'World of uncertainty:' Hawaii lava reaches sea, injures man
PAHOA, Hawaii — A volcano that is oozing, spewing and exploding on Hawaii's Big Island has gotten more hazardous in recent days, with rivers of molten rock flowing into the ocean and flying lava causing the first major injury.
Kilauea volcano began erupting more than two weeks ago and has burned dozens of homes, forced people to flee and shot up plumes of steam from its summit that led officials to distribute face masks to protect against ash particles.
Lava flows have grown more vigorous in past days, spattering molten rock that hit a man in the leg.
He was outside his home Saturday in the remote, rural region affected by the volcano when the lava "hit him on the shin, and shattered everything from there down on his leg," Janet Snyder, Hawaii County mayor's spokeswoman, told the Hawaii News Now TV station.
Lava that's flying through the air from cracks in the Earth can weigh as much as a refrigerator and even small pieces can be lethal, officials said.
The injury came the same day lava streamed across a highway and flowed into the ocean. The phenomenon sends hydrochloric acid and steam with fine glass particles into the air and can lead to lung damage and eye and skin irritation, another danger for residents as the plume can shift with the wind, the Hawaii County Civil Defense agency said.
The highway has shut down in some spots, and residents in the area have been evacuated.
With the problems compounding, scientists can't say whether lava flows from nearly two dozen fissures will keep advancing or stop.
"We have no way of knowing whether this is really the beginning or toward the end of this eruption," said Tom Shea, a volcanologist at the University of Hawaii. "We're kind of all right now in this world of uncertainty."
The area affected by lava and ash is small compared with the Big Island, which is about 4,000 square miles (10,360 square kilometers). The volcano has spared most of the island and the rest of the Hawaiian chain.
Officials have reminded tourists that flights, including on the Big Island, have not been affected.

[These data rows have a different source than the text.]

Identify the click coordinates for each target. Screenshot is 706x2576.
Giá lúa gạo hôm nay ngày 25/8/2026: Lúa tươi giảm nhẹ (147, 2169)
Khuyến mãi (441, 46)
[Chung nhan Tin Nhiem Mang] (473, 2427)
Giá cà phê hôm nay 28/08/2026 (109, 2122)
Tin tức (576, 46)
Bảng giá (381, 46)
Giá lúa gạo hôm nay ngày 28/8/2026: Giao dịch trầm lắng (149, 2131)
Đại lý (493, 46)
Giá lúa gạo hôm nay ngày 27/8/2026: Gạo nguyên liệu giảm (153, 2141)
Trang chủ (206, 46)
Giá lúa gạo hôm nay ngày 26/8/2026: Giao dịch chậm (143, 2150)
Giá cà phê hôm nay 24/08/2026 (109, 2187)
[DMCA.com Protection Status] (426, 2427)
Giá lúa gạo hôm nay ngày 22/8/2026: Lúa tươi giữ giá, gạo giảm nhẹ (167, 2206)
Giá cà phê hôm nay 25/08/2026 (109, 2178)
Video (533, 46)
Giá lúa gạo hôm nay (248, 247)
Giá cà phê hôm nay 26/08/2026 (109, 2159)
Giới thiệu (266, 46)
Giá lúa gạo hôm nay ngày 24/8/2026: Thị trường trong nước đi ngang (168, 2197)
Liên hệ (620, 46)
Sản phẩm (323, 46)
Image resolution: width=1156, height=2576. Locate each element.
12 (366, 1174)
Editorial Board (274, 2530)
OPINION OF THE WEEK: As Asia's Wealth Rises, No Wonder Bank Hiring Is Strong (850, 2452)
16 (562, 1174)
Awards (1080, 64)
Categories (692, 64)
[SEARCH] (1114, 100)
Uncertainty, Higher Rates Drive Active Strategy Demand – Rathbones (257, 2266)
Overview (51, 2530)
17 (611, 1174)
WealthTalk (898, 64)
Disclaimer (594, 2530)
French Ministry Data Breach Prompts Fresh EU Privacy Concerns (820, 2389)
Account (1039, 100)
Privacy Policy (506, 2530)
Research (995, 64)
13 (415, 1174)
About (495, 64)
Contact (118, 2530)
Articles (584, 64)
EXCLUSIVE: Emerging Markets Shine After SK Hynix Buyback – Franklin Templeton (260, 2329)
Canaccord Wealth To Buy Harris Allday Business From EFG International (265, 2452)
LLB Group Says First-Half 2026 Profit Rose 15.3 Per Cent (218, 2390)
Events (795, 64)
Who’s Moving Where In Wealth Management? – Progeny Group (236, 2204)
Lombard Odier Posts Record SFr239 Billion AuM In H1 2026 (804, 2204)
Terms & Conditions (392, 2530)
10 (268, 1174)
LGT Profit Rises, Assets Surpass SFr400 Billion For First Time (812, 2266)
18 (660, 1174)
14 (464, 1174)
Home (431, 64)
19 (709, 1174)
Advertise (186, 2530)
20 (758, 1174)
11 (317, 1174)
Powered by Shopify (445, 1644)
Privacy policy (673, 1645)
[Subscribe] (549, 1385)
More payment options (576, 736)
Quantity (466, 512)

Even on the Big Island, most tourist activities are available and businesses are open.
Evacuation orders for two neighborhoods with nearly 2,000 people were given after the first fissure opened on May 3. Officials have been warning neighboring communities to be prepared to evacuate.
Lava flows have sped up as fresher magma mixes with decades-old magma, creating hotter and more fluid flows, scientists said. Two fissures had merged by Saturday, creating a wide flow moving at up to 300 yards (274 meters) per hour.
Edwin Montoya, who lives with his daughter on her farm near where lava crossed a roadway and trapped a handful of people Friday, said the fissure opened and grew quickly.
"It was just a little crack in the ground, with a little lava coming out," he said. "Now it's a big crater that opened up where the small little crack in the ground was."